Die Schweiz muss also noch viel tun, was die Selbstbestimmung von Menschen mit einer Behinderung angeht. Dass sie den Weg gehen will, wurde schon mit dem Unterzeichnen der UNO-Behindertenrechtskonvention entschieden. Diese verlangt, dass «Menschen mit Behinderungen gleichberechtigt die Möglichkeit haben, ihren Aufenthaltsort zu wählen und zu entscheiden, wo und mit wem sie leben, und nicht verpflichtet sind, in besonderen Wohnformen zu leben.» Diese Leitidee der Selbstbestimmung steht stark in Zusammenhang mit der Selbstbestimmt-Leben-Bewegung. Diese fordert, dass Menschen mit Behinderung das eigene Leben und Wohnen nach ihren Wünschen gestalten dürfen.

Subjekte und nicht Objekte finanzieren

Um diese Prinzipien der Selbstbestimmung anzugehen, wurde im Zürcher Kantonsrat im Juni 2018 eine Motion eingereicht. Diese sieht vor, das heutige System der Assistenzleistungen zu ändern: Von einer Objekt- soll zu einer Subjektfinanzierung gewechselt werden. Der Kanton finanziert demnach nicht mehr in erster Linie die Institutionen (Objekte), sondern jeder Mensch (Subjekt) erhält die Kosten für den persönlichen behinderungsbedingten Betreuungs- und Pflegebedarf vergütet. Damit sollen behinderte Menschen die Wahlfreiheit erhalten, wie sie ihre Betreuung organisieren wollen. Die Motion wurde von allen Fraktionen ausser der Fraktion der Schweizerischen Volkspartei angenommen, der Kantonsrat übergab damit den Auftrag an die Regierung, einen Gesetzesentwurf zu erarbeiten.

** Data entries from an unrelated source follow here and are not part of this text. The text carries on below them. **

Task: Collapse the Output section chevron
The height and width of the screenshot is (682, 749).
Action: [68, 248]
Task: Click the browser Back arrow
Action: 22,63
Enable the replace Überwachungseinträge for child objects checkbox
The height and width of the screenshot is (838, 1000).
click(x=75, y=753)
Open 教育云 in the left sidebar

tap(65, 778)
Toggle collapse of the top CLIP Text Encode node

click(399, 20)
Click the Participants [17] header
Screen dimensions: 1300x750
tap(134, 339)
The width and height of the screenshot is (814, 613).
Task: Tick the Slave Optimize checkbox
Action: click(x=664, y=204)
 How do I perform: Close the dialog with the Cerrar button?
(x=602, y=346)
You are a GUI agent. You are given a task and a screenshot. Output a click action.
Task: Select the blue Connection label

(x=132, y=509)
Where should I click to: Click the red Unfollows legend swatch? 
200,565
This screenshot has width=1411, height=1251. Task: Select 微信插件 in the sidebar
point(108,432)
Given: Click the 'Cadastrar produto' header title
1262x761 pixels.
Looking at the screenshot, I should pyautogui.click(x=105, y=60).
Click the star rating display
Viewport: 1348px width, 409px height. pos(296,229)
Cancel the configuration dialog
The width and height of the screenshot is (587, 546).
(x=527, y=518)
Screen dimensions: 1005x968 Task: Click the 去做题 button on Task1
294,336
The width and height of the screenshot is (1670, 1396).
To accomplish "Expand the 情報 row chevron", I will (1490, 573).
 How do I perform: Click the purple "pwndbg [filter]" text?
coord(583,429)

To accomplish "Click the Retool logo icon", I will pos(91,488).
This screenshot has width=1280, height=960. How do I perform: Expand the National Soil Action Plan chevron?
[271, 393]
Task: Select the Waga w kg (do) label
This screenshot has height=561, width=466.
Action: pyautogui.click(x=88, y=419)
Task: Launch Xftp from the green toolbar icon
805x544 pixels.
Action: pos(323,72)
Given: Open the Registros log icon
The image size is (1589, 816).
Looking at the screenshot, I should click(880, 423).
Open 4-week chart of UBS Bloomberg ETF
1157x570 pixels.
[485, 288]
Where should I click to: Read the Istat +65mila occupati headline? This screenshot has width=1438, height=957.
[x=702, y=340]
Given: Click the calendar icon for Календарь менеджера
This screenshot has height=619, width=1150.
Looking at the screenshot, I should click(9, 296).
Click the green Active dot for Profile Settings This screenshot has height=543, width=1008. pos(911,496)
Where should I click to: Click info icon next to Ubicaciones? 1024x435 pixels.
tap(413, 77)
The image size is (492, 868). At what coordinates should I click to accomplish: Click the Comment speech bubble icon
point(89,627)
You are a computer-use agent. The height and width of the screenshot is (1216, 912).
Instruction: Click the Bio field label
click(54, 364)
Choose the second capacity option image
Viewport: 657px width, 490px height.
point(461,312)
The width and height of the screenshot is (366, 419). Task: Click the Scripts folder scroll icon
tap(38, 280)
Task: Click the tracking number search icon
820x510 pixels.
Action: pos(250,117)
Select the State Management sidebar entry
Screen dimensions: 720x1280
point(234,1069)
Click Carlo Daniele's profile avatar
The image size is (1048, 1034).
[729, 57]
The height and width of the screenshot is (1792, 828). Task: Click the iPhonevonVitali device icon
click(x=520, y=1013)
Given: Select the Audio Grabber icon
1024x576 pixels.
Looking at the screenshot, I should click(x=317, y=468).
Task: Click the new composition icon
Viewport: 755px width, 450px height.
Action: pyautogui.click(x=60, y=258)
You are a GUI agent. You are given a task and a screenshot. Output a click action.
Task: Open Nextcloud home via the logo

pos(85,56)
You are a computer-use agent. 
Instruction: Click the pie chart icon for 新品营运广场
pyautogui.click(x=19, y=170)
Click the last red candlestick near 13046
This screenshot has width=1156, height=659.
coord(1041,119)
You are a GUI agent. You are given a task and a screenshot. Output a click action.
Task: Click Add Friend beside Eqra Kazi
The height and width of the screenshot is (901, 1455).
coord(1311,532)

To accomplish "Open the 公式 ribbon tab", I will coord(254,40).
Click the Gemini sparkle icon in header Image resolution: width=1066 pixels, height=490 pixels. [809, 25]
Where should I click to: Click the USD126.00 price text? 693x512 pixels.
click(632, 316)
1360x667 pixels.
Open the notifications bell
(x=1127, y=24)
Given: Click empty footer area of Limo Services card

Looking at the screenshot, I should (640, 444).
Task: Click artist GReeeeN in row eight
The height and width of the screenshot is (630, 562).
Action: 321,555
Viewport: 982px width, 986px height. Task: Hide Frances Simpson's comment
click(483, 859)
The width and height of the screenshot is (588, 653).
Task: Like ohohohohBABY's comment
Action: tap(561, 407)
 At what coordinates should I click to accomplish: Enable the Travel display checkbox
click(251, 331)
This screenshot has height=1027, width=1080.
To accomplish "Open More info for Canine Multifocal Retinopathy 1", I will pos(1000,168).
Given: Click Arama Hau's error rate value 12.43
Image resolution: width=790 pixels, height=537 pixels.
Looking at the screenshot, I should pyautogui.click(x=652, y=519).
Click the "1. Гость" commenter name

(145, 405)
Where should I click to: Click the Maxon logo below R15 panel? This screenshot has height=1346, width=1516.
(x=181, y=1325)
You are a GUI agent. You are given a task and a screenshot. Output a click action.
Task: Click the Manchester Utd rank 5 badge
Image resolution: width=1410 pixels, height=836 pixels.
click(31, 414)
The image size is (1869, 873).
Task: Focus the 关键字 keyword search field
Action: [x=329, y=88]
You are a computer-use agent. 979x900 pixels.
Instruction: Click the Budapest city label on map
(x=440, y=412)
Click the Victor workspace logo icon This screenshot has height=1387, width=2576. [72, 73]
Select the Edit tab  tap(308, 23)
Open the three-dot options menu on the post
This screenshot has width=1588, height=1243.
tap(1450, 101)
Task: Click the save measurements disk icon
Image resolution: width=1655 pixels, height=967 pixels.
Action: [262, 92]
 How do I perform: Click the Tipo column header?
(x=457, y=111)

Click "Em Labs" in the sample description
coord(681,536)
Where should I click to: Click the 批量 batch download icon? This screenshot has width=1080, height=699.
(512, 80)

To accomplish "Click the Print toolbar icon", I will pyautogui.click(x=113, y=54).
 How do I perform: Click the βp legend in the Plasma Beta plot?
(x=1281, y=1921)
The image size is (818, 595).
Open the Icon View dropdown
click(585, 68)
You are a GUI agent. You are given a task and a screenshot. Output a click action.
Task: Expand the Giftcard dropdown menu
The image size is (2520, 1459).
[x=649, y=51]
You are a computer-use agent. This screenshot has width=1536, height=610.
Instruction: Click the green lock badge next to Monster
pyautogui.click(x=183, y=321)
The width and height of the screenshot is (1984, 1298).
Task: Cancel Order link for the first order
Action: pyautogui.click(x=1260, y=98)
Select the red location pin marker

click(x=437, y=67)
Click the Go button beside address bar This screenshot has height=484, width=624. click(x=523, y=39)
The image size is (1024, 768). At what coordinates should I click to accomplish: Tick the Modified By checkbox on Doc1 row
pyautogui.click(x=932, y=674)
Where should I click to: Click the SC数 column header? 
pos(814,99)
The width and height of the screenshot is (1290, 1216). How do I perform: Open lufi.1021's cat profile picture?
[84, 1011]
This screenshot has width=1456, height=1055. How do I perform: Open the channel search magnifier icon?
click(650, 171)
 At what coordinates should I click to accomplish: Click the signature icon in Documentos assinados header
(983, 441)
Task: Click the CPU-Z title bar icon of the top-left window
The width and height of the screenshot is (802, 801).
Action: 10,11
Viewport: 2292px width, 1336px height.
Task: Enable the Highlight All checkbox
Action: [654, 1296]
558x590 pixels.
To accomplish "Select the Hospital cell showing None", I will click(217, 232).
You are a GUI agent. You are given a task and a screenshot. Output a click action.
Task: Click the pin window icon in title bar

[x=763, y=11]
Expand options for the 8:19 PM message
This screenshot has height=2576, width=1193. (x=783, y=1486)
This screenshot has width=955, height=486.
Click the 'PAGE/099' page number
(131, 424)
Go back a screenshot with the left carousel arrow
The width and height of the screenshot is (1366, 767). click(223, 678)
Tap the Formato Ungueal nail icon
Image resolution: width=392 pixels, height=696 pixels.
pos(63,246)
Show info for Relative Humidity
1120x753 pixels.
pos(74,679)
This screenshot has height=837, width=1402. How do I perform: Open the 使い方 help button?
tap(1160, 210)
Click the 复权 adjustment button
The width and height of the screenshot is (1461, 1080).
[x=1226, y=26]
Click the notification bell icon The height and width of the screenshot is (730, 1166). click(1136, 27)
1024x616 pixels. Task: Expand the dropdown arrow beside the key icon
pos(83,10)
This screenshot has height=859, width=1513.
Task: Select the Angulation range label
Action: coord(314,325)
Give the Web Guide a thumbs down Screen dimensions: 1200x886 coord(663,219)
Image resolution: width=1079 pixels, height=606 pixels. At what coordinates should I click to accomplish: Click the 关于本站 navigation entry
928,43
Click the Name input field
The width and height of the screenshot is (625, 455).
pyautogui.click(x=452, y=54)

Nun liegt es an ihr, behinderten Menschen selbstbestimmteres Wohnen zu ermöglichen.

Diese Fokusreihe zum Thema «Menschen mit Behinderung» entstand mit freundlicher Unterstützung der Luise Beerli Stiftung. Die Stiftung unterstützt vorwiegend in der Stadt Zürich domizilierte Institutionen, die sich für betagte oder behinderte Menschen einsetzen. Sie hat keinen Einfluss auf Inhalt und Form der Artikel genommen.